Il faut salarier les étudiants en échange d’un engagement de service public. C’est valable pour les écoles paramédicales comme pour les étudiants en médecine : cela permettrait une réelle démocratisation des études et en permettant à plus de jeunes des zones rurales ou des quartiers de devenir médecin, faciliterait leur installation ultérieure dans ces zones.
Il faut développer les formations continues à tous les niveaux. Si la place des IPA en premier recours dans les déserts médicaux est éminemment contestable, le développement de la progression des compétences et des qualifications au cours de la carrière professionnelle est indispensable, avec d’ailleurs de nouveaux métiers, pour enrichir le travail en équipe. Cela doit évidemment s’accompagner d’une vraie reconnaissance salariale et si cela aidera les médecins actuels trop peu nombreux, cela doit être conçu pour une amélioration des prises en charge, même avec assez de médecins !
En cette période de pénurie prolongée, la question de la répartition des médecins est fortement posée. L’interdiction d’installation dans une zone sur-dotée, sauf remplacement d’un départ à la retraite, serait légitime. Son impact serait sans doute limité car ces zones sont de plus en plus réduites, mais cela permettrait d’élargir le débat, en particulier sur la nécessité de former beaucoup plus de médecins, sous peine d’une situation pire dans dix ans et montrerait que les syndicats médicaux ne sont pas opposés à l’intérêt général. Car si ce texte peut paraître un plaidoyer contre la médecine libérale, rappelons que de nombreux médecins sont avant tout des humanistes. C’est dommage que les positions réactionnaires de leurs organisations conduisent une partie de la population à en faire les boucs émissaires de la faillite de notre système de santé !
Financement :
Il est nécessaire d’investir pour les bâtiments, le matériel, la recherche et la formation ! Cela nécessite des avances à taux zéro qui pourraient être faites par un fond européen pour les services publics et/ou par un pôle public bancaire.

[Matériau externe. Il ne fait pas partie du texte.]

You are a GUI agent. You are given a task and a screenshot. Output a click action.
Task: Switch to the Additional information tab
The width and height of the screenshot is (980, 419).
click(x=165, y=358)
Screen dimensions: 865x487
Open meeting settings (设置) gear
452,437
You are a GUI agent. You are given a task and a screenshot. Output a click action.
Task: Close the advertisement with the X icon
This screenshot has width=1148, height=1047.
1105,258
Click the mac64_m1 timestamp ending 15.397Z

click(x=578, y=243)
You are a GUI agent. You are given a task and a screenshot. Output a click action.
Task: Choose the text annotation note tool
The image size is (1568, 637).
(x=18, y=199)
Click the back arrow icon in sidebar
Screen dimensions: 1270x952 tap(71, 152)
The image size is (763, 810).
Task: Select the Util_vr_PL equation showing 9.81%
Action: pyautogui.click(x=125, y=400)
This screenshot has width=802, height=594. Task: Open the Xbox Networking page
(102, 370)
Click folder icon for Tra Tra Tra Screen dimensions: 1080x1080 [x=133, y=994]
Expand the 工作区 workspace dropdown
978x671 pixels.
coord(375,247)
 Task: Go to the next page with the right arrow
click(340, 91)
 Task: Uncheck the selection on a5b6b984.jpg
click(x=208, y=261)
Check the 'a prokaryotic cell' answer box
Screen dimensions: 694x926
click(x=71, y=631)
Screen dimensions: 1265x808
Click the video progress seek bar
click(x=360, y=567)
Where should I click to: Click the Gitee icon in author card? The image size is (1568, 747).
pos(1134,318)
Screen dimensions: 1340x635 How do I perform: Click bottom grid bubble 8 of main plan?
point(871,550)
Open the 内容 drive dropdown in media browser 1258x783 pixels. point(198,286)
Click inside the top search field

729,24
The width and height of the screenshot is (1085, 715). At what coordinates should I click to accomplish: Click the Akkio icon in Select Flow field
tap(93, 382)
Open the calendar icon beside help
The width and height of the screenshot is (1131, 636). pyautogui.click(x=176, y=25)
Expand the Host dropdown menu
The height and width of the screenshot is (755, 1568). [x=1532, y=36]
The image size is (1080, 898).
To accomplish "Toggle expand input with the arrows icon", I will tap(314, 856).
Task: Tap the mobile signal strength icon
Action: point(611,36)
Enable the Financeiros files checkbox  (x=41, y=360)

Le fonctionnement du système de soins repose sur la Sécurité Sociale. Le débat au Parlement de la Loi de Financement de la Sécurité Sociale 2025 doit s’accompagner de mobilisations et de luttes. Pour donner une idée, l’augmentation du point d’indice de 10 % prévue dans le programme du Nouveau Front Populaire, alors que la masse salariale représente près de 70 % des dépenses des hôpitaux et qu’il y a l’inflation sur les autres postes de dépenses (énergie, alimentation ….) veut dire qu’il faudrait une augmentation de l’ONDAM (objectif national des dépenses d’assurance maladie) de l’ordre de 10 % alors que le gouvernement démissionnaire prépare des économies nouvelles ! Et il faut aussi envisager des augmentations dans d’autres domaines, en particulier pour l’autonomie.
Il faut augmenter les recettes de l’assurance maladie ! La suppression des exonérations de cotisations sociales est souvent évoquée. En fait, un peu moins de 3 Mds seulement ne sont pas compensées par le budget de l’État et la suppression totale agirait donc essentiellement sur le budget de l’État.
Surtout, la proposition déjà ancienne du PCF est mieux comprise en dehors des cercles militants : moduler les cotisations en fonction des politiques d’emploi des entreprises ce qui peut se traduire simplement : faire cotiser beaucoup les entreprises du CAC 40, peu le boulanger du coin ! Et bien sûr rappelons pour conclure la proposition de faire cotiser les revenus financiers des entreprises.